Wenn junge Menschen auf Sinnsuche in einer Loge eine Heimat fänden, sei das ein Gewinn. Für sie und für uns. „Aber wir sind auch keine therapeutische Einrichtung.“ Freimaurerei sei eine Einladung zur Selbstreflexion, kein Heilsversprechen. Es dürfe nicht die Erwartung entstehen, dass man nach einem halben Jahr ein anderer Mensch ist. „Freimaurerei ist kein Versprechen – sondern ein Angebot.“ Und eine Lebensaufgabe. Kein intellektueller Spurt, sondern ein ganzheitlicher Marathon.

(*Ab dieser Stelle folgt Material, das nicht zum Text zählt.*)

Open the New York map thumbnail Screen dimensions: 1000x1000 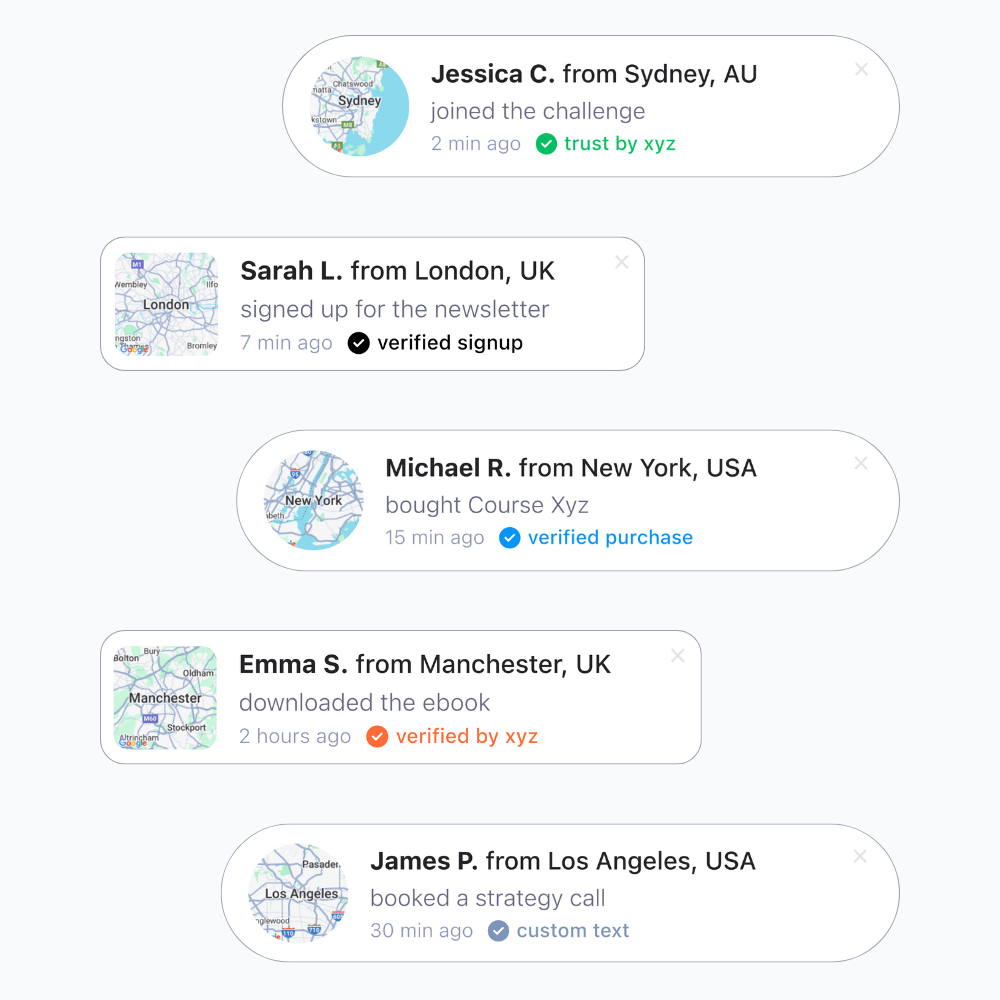click(314, 500)
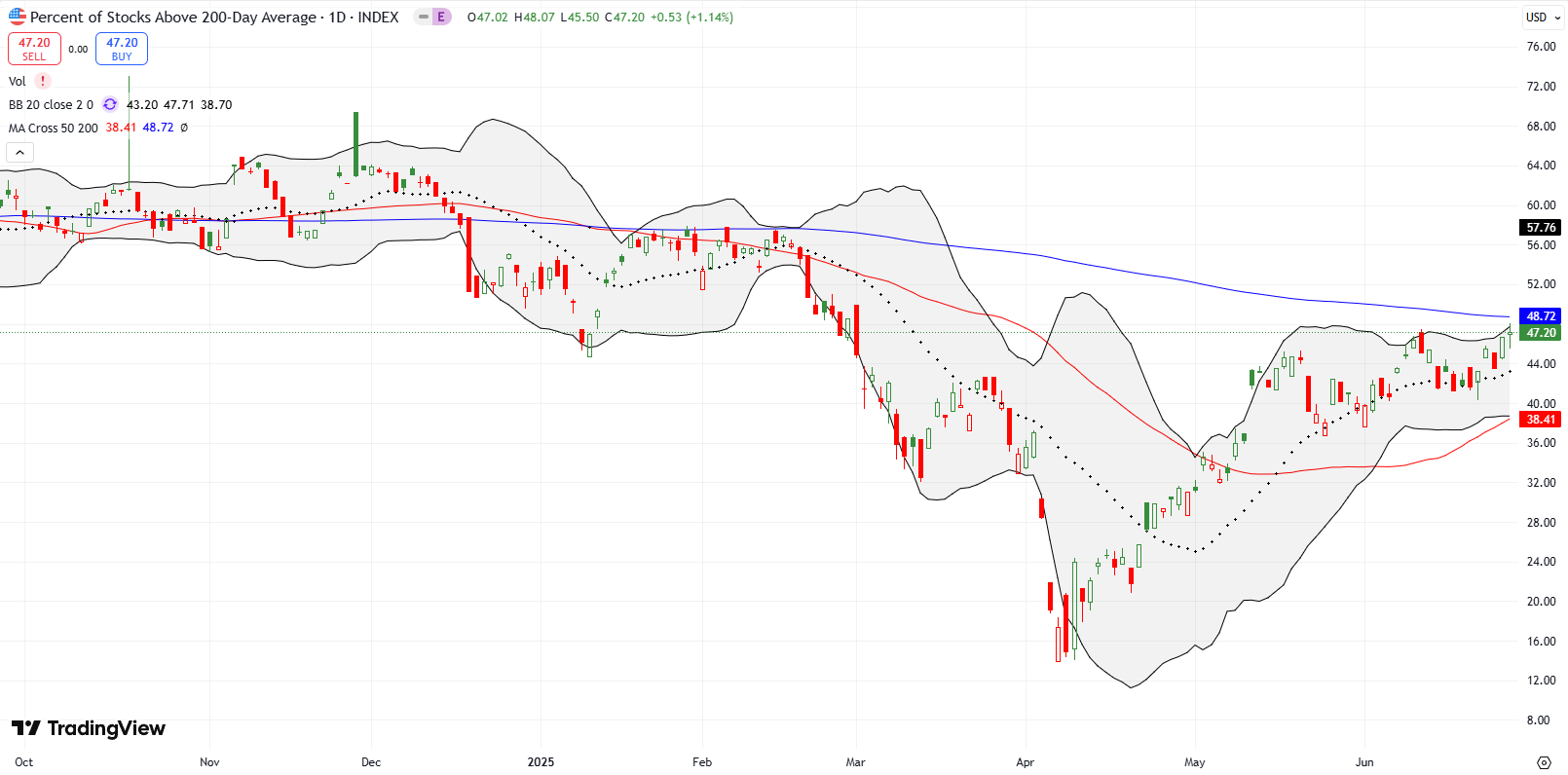Open chart settings gear at bottom right

[x=1544, y=761]
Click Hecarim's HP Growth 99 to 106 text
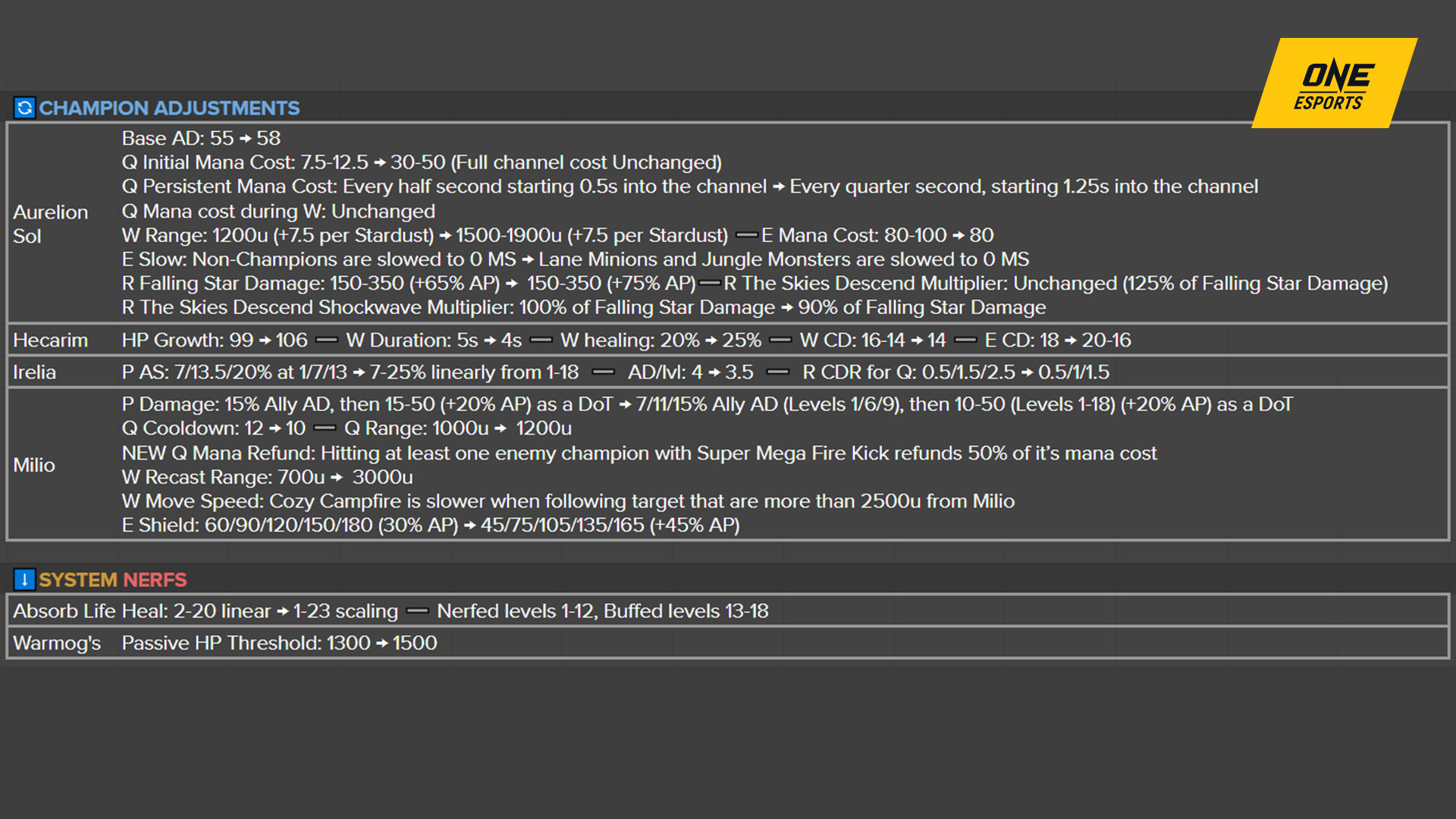 click(215, 340)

Epilog: Vertrauen schenken, Offenheit leben

Kunnert selbst lebt diese Verantwortung auch physisch: Er trinkt keinen Alkohol mehr. „Weil es mir guttut“, sagt Stefan Kunnert. „Ich liebe mein Gehirn, ich will wach bleiben, klar bleiben.“ Diese Entscheidung habe ihm Lebensqualität geschenkt. Er fühle sich fitter, sein Blutdruck sei top, er habe zehn Kilo abgenommen. „Wenn du als Großmeister ständig unterwegs bist, brauchst du einen klaren Kopf.“ Diese uneitle Askese sei auch Ausdruck von Verantwortung: „Mir selbst und anderen gegenüber.“

„Vertrauen schenken, Offenheit leben.“ Das Motto des Großlogentreffens in Essen ist mehr als ein flotter Marketingspruch: Es ist der Markenkern seiner Amtszeit. Stefan Kunnert lebt vor, was Freimaurerei in der Gegenwart sein kann – ohne Pathos, aber mit Haltung. Ohne Lautstärke, aber mit Wirkung. Ohne erhobenen Zeigefinger – aber mit ausgestreckter Hand. Ein Bruder unter Brüdern. Und ein Mensch, dem man gerne folgt – weil er nicht führt, sondern begleitet.